There was a leopard print chenille jacquard trench as well as a padded navy trench that was sporty but elegant. Actually, it’s a good way to summarize collection’s strengths. Colors were rich — deep green, brown, sapphire blue. Nothing was casual, but there was a cool relaxation to the attitude.

Bottega Veneta Catwalk Fashion Show New York FW2018

February 11, 2018 by  
Filed under Fashion, Menswear, New York, womenswear

Tomas Maier – the designer of Bottega Veneta, decided to present the fall-collection in New York because of the opening of a flagship-store in the Big Apple. Maier’s color-palette worked the wearable side of flamboyance — marigold, wine, purple and his silhouettes shunned citified cliché. He opted for relaxed shapes and intense surface interest. A skirt was embroidered with a demonstrative, artisanal riff on the cube motif.
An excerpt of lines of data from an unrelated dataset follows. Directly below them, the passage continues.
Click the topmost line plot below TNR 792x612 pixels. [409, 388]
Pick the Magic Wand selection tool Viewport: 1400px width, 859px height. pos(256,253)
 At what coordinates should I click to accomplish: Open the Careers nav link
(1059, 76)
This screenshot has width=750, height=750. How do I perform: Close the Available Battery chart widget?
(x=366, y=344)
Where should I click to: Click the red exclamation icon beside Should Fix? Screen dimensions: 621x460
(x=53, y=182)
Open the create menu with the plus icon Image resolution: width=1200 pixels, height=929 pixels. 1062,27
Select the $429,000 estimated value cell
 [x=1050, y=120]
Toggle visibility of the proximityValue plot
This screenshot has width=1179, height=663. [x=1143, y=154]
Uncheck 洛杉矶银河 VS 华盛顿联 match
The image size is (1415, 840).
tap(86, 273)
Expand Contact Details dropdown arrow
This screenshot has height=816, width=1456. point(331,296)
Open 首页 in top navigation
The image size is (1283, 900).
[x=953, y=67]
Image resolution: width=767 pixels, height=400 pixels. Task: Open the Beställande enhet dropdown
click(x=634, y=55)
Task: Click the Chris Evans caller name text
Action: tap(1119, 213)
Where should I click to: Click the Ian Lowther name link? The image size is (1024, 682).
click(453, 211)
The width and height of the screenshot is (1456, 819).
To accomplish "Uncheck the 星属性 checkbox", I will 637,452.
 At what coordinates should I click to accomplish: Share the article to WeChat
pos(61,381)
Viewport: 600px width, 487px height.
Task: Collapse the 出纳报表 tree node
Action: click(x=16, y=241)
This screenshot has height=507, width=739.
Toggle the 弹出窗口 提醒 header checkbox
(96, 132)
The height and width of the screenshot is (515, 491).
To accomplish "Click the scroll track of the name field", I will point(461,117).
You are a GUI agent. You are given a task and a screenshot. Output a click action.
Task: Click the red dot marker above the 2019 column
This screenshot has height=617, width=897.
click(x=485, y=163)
A dress featured two overlays of fabric cut away into geometric motifs; another contrasted shiny and velvet sequins. Fine outlines on dresses and skirts that at first glance looked like stitching were actually delicate chain embroideries.

While Maier referred to his tailoring as sharp, it had an off-beat zip, as in a double-breasted orange suit with multiple, demonstrative pockets. The coats were fabulous, almost all bonded fabrics that looked different outside and in, delivering that intimate luxury for which Bottega is famous: camel mohair and wool tiger stripes were bonded to satin; crinkled orchid satin to gray felt.

Maier’s men’s wear reflected a similar fusion of “notice me” confidence with adult sophistication. The designer focused on sportswear looks anchored by an impressive array of jackets and coats, including several shearlings printed with zebra stripes. The cube motif surfaced in a grid pattern etched on a red tailored jacket over bright yellow pants, as well as bold color blocks for pants and a coat.